これでも動作しますが、JPGと同じQuality値にする方法ではありません。結局Qwen2.5-codeでは生成出来ませんでした。

従来のGoogle検索&ネットマニュアルで次のコマンドを得ます。

ImageMagickを利用して、JPGと同じQuality値のwebpファイルを作るコマンド

画質を向上させるuse-sharp-yuvオプションを利用するには、最新のImageMagickが必要とのことで、最新版をを/opt/ImageMagick.AppImageにダウンロードしています。※ AppImageはダウンロードして実行オプションを付加するだけで利用できます

完成

JPGと同等のクオリティ値でwebpに変換するシェルスクリプトの完成です。※ /opt/ImageMagick.AppImageが必要です。

#!/bin/bash

# オプション処理
if [ $# -ne 1 ]; then
    echo "Usage: $0 <file>"
    exit 1
fi

FILE=$1

# ファイルが存在するか確認
if [ ! -f "$FILE" ]; then
    echo "File not found!"
    exit 1
fi

# JPGファイルであることを確認する
if [[ "$FILE" != *.jpg ]]; then
    echo "The file is not a JPG image!"
    exit 1
fi

# identifyコマンドを利用して、JPGのQuality値を取得する
quality=$(identify -format "%Q" "$FILE")
echo "The quality of the JPG image is: $quality"

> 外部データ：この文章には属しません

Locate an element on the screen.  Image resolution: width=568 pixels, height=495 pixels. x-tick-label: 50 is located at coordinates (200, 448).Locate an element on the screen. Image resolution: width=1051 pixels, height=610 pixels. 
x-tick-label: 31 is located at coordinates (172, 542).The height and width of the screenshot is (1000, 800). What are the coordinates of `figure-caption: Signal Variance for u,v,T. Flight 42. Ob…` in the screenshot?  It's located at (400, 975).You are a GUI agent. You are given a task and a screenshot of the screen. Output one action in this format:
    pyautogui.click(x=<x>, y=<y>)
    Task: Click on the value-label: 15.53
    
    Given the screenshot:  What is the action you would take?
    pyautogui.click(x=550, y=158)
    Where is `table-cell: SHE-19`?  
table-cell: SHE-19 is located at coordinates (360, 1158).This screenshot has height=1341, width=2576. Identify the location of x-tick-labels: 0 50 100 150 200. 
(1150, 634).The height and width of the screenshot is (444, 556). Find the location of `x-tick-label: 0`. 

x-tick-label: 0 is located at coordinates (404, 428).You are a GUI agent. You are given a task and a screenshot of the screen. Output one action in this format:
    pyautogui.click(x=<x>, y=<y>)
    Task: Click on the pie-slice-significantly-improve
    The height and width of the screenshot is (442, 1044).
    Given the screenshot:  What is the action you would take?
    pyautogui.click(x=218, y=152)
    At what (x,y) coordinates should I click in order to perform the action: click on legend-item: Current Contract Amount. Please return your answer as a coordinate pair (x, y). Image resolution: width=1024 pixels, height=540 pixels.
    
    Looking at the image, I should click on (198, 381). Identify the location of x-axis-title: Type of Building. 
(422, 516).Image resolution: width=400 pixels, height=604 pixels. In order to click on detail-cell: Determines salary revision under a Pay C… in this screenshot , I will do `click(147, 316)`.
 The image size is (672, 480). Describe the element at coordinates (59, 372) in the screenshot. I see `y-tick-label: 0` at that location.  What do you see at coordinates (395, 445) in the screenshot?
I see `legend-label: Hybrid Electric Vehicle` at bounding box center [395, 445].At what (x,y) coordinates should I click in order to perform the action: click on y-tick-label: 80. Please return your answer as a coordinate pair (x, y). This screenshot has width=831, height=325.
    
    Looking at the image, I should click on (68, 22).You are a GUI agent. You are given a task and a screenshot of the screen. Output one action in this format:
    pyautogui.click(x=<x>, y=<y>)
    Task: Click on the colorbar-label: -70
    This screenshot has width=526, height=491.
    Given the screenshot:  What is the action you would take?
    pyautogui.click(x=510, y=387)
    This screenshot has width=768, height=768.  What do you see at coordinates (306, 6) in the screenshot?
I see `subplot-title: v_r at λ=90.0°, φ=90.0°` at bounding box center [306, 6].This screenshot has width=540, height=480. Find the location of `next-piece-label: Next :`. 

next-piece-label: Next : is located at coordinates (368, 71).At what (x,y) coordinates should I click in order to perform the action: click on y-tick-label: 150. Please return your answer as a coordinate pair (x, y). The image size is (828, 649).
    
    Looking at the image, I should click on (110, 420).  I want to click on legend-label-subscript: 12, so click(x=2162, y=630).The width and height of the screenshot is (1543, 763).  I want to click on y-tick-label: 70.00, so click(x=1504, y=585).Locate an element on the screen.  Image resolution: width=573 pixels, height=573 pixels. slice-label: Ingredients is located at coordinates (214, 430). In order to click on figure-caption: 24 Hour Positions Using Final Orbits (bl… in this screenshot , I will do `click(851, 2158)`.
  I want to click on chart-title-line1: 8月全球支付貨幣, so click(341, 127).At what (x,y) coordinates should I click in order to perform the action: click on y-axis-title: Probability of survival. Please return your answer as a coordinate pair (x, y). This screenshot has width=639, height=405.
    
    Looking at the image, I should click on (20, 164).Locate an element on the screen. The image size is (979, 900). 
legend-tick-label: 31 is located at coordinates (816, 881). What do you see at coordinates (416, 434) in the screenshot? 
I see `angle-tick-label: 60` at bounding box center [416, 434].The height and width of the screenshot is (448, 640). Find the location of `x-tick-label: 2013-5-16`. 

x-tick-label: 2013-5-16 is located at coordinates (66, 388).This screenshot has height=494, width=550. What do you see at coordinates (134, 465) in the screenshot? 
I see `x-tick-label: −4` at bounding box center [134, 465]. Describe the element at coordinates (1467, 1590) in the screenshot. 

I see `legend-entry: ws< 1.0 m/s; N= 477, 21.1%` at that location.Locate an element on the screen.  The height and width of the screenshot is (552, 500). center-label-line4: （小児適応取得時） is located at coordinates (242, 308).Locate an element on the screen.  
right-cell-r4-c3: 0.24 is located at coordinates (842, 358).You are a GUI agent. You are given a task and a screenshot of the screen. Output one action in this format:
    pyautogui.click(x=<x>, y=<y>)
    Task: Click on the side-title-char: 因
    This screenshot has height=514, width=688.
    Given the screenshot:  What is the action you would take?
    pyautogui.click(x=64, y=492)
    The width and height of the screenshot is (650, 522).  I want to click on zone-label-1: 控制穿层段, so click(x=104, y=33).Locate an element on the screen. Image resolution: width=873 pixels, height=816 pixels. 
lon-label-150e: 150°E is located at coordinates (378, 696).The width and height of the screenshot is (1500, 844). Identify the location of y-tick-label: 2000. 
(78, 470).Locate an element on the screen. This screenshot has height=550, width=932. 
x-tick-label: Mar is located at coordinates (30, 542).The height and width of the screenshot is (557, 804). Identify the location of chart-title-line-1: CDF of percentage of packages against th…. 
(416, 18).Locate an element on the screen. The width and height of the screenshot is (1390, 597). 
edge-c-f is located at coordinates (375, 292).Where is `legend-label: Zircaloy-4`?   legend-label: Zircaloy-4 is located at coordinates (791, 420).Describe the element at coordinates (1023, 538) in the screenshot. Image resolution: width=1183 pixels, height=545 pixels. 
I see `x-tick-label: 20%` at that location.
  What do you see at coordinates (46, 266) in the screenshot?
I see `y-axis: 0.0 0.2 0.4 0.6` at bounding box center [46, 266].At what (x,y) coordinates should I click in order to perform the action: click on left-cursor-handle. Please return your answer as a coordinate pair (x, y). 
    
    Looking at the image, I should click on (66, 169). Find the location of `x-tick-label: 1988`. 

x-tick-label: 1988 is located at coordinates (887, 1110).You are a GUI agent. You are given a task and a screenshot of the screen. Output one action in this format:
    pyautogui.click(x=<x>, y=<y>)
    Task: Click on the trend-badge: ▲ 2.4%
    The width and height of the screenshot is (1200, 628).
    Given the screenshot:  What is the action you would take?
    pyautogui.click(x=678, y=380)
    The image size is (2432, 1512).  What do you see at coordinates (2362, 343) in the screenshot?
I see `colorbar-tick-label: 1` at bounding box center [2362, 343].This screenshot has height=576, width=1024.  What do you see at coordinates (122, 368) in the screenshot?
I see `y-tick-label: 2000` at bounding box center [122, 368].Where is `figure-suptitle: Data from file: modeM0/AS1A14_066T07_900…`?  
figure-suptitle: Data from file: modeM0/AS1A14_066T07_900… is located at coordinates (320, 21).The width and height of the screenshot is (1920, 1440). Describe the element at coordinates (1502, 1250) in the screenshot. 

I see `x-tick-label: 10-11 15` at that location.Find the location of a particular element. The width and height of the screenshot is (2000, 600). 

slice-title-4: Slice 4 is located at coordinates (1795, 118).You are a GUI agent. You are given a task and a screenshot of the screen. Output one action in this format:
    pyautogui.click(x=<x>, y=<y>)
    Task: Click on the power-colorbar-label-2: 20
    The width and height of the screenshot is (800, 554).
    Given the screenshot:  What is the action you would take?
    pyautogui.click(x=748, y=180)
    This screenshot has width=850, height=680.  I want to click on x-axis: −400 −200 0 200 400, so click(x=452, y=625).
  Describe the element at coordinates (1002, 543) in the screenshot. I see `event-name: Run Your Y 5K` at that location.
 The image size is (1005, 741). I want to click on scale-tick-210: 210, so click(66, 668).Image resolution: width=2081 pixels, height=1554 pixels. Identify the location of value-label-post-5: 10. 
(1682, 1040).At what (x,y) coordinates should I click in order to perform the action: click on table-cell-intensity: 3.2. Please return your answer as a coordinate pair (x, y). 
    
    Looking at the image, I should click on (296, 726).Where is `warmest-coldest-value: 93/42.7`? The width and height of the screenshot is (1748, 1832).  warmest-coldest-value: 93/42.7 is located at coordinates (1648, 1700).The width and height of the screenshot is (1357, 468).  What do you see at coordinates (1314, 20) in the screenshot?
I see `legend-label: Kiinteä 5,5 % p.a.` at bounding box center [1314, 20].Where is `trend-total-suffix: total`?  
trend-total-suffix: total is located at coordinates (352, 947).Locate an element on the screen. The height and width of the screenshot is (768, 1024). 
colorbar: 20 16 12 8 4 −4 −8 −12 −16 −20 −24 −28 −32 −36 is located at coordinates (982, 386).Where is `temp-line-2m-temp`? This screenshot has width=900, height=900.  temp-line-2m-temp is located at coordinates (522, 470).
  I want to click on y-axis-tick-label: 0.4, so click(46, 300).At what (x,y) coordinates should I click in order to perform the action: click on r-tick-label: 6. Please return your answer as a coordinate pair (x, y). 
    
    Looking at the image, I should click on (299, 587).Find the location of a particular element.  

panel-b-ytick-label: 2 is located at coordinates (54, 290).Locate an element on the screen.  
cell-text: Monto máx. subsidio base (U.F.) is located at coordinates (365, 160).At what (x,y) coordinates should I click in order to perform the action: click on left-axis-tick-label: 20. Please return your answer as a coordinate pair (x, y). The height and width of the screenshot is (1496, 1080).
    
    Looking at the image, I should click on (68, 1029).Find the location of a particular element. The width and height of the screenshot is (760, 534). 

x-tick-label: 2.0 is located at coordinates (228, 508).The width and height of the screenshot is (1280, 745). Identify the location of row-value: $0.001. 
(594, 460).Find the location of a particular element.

# imagemagickを利用して、webpファイルに変換する
# JPGと同じQuality値にする
MAGIC=/opt/ImageMagick.AppImage
${MAGIC} -define webp:emulate-jpeg-size=true,use-sharp-yuv=1 -quality $quality ${FILE}  ${FILE%.*}.webp

# 処理が成功すれば、アウトプットファイルの名前を出力する
if [ $? -eq 0 ]; then
    echo "The webp image has been created with the same quality as the original JPG image."
else
    echo "Error: Failed to create webp image."
    exit 1
fi
実行テスト

人間の目視では差異がわかりませんが、データサイズは半分程度になっています。

まとめ

「コメント行で指示→コード生成」の数行で完結するスクリプト作成にAI利用は絶大な効果があると思います。準備作業が冗長なIDE(Integrated Development Environment)をわざわざ利用せずに、ちょこちょこっとコマンドラインエディタを起動するだけで、AIに指示してコードや設定をすぐに生成できます。